(Pixel coordinate grounding data)
◆ ◆ ◆ ◆ ◆ ◆ ◆
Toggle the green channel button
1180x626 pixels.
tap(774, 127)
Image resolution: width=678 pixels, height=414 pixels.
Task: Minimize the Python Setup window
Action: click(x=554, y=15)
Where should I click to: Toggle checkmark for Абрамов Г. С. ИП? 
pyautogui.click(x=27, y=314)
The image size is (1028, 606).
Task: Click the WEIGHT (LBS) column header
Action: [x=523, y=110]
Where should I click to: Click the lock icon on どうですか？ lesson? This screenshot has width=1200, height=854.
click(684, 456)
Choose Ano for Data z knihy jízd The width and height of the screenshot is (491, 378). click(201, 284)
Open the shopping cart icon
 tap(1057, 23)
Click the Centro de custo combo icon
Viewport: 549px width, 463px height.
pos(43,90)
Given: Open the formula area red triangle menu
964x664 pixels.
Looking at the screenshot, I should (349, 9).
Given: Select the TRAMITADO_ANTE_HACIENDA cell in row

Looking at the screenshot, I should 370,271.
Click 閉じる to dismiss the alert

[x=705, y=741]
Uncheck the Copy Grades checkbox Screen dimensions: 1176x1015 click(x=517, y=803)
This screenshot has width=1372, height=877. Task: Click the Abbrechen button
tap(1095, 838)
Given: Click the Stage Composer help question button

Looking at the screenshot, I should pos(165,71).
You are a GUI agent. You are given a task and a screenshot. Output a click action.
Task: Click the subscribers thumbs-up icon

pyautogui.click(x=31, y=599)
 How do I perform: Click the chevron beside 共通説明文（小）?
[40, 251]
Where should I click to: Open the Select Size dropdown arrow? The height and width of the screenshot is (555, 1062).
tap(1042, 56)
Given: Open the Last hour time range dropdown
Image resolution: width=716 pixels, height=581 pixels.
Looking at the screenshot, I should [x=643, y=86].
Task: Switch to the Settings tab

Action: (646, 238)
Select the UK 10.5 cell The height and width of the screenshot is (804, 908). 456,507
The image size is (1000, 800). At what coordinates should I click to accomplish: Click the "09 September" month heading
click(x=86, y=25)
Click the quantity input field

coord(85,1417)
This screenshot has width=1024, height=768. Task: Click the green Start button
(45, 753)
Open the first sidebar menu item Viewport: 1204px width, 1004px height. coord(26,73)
◆ ◆ ◆ ◆ ◆ ◆ ◆
Copy out the data in full, exactly.

Toggle the green channel button
1180x626 pixels.
tap(774, 127)
Image resolution: width=678 pixels, height=414 pixels.
Task: Minimize the Python Setup window
Action: click(x=554, y=15)
Where should I click to: Toggle checkmark for Абрамов Г. С. ИП? 
pyautogui.click(x=27, y=314)
The image size is (1028, 606).
Task: Click the WEIGHT (LBS) column header
Action: [x=523, y=110]
Where should I click to: Click the lock icon on どうですか？ lesson? This screenshot has width=1200, height=854.
click(684, 456)
Choose Ano for Data z knihy jízd The width and height of the screenshot is (491, 378). click(201, 284)
Open the shopping cart icon
 tap(1057, 23)
Click the Centro de custo combo icon
Viewport: 549px width, 463px height.
pos(43,90)
Given: Open the formula area red triangle menu
964x664 pixels.
Looking at the screenshot, I should (349, 9).
Given: Select the TRAMITADO_ANTE_HACIENDA cell in row

Looking at the screenshot, I should 370,271.
Click 閉じる to dismiss the alert

[x=705, y=741]
Uncheck the Copy Grades checkbox Screen dimensions: 1176x1015 click(x=517, y=803)
This screenshot has width=1372, height=877. Task: Click the Abbrechen button
tap(1095, 838)
Given: Click the Stage Composer help question button

Looking at the screenshot, I should pos(165,71).
You are a GUI agent. You are given a task and a screenshot. Output a click action.
Task: Click the subscribers thumbs-up icon

pyautogui.click(x=31, y=599)
 How do I perform: Click the chevron beside 共通説明文（小）?
[40, 251]
Where should I click to: Open the Select Size dropdown arrow? The height and width of the screenshot is (555, 1062).
tap(1042, 56)
Given: Open the Last hour time range dropdown
Image resolution: width=716 pixels, height=581 pixels.
Looking at the screenshot, I should [x=643, y=86].
Task: Switch to the Settings tab

Action: (646, 238)
Select the UK 10.5 cell The height and width of the screenshot is (804, 908). 456,507
The image size is (1000, 800). At what coordinates should I click to accomplish: Click the "09 September" month heading
click(x=86, y=25)
Click the quantity input field

coord(85,1417)
This screenshot has width=1024, height=768. Task: Click the green Start button
(45, 753)
Open the first sidebar menu item Viewport: 1204px width, 1004px height. coord(26,73)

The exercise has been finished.